Notably, Binance’s coin – which trades under the ticker symbol BNB – is down 44.7% so far today at $366.6 per coin while Dogecoin (DOGE), a meme coin that gained popularity recently, is down 28.5% at $0.354 per coin.
It is important to note that China is one of the most important cryptocurrency trading and mining hubs in the world. If the government moves to impose further bans that criminalize or penalize crypto-related activities as a whole, the entire market could suffer quite dramatically as volumes would drop as a result of the measures.
What’s next for cryptocurrencies?
This latest crackdown from China is without a doubt dealing a strong blow to the cryptocurrency market this morning, with Bitcoin (BTC) sliding below a key threshold that may have served as the last line of the defense for the coin before it moves even lower.
At the moment, Bitcoin is neck-deep on a bear market, sin the coin has shed 41.2% of its value since it peaked at $64,895 in 14 April this year.
Meanwhile, the break of this major support area at $42,500 results in a huge downside risk for Bitcoin, with the coin risking a drop to the high 20,000s for a 26% loss.
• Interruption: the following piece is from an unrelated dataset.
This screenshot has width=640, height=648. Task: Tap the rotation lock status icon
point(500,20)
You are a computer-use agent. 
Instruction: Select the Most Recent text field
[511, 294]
The evolution of the price action in the coming hours could either reinforce this view or invalidate the current break depending on whether this dip is bought by institutional investors and late buyers looking to enter the space at a much lower price point.
If that happens, chances are that Bitcoin could find support near the $40,000 area and that appears to be the shared view among key market participants including Michael Novogratz from Galaxy Digital.